Credit: William Snow

Braving out the rain and the cold is tough for any athlete. Running 10 kilometers in the rain and the cold for the NCAA Championship, however, requires a new breed of toughness — a toughness found only in a cross country runner.

The 2019 NCAA Cross Country Championships were held on Saturday at Indiana State in Terre Haute, Ind., featuring 253 runners from all over the country in the men’s 10K run.

Junior Anthony Russo was the lone Quaker to participate in the event, qualifying through his ninth place finish at the NCAA Mid-Atlantic Regionals last week. Russo was looking to improve on his 187th place finish in last year’s championship, while also providing a solid finish to the 2019 cross country season. 

“I just wanted to compete to the best of my ability and see how well I would match up with the best runners in the country,” Russo said.

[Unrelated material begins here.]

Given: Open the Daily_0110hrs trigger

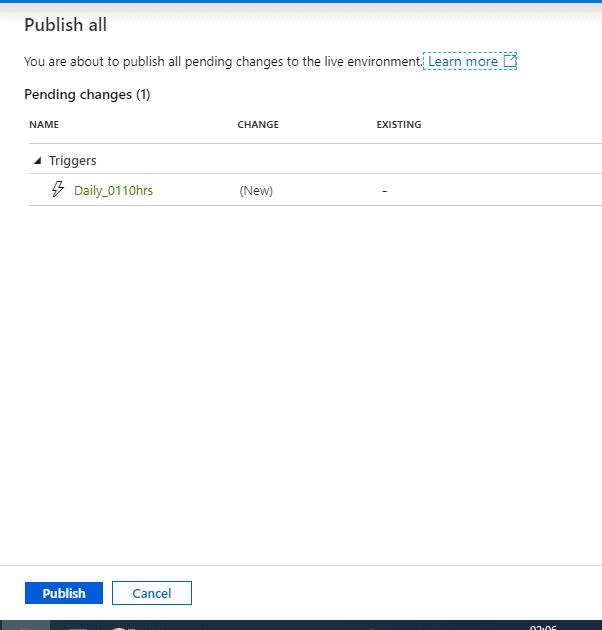Looking at the screenshot, I should click(113, 190).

With a high temperature of 39 degrees and freezing rain in the forecast, the race required just as much mental endurance as it did physical. The runners trudged through the mud and cold for half an hour to triumph for their respective schools.

“[The weather] slowed the pace down because it was very muddy, on the downhills it was pretty slippery, so the turns were hard to make, and there were puddles all throughout the course,” Russo said, “It slowed the race down, but the effort was still there.”

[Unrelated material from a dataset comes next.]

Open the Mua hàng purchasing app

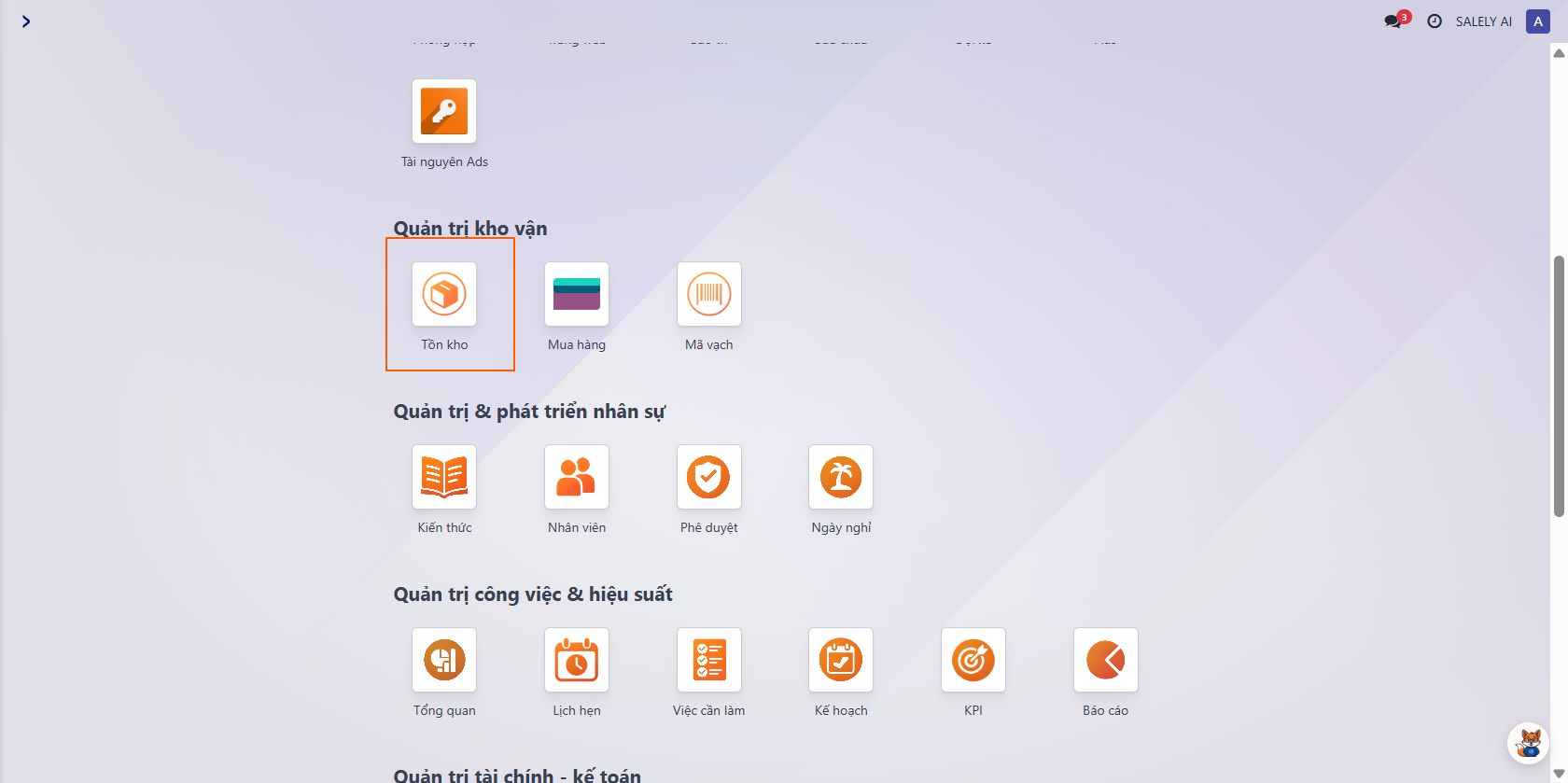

Russo finished 89th in this year’s championship with a time of 31:54.9, comparable to his finish in last year’s championship despite the harsh conditions. The individual title went to Iowa State senior Edwin Kurgat with a time of 30:32.7, while BYU took home the team trophy.

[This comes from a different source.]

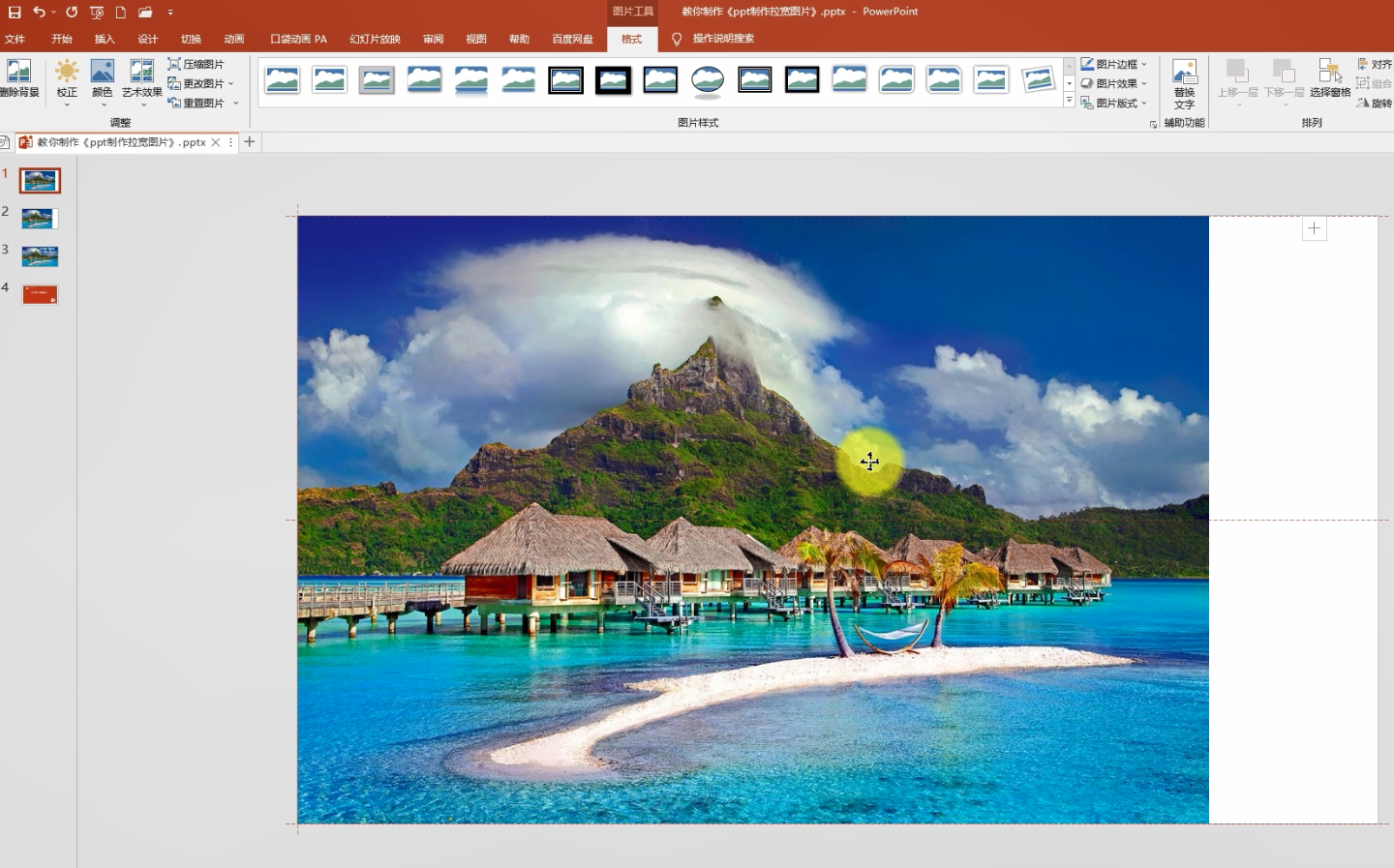
Task: Expand the Picture Effects (图片效果) dropdown
Action: (1114, 83)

“I’ve been pretty pleased with how I’ve been progressing,” Russo said, “All I can ask for in college is to continue to progress and continue to get better.”

The NCAA Championship caps off a successful season for Russo in which he earned first team All-Ivy honors and led the Quakers to their second team Ivy League title in four years. 

“First and foremost, I want to lower my times,” Russo said, “Hopefully I can score some points and win an [Ivy League Heptagonal Track & Field Championship] title and move on to the NCAA finals in Austin, Texas.”

Despite how much he may deserve it, Russo will not have many days off, as he is set to once again lead Penn’s indoor track distance team during the winter season, specializing in the 5K. All eyes will be on Russo as he continues to showcase Penn distance running on a national stage.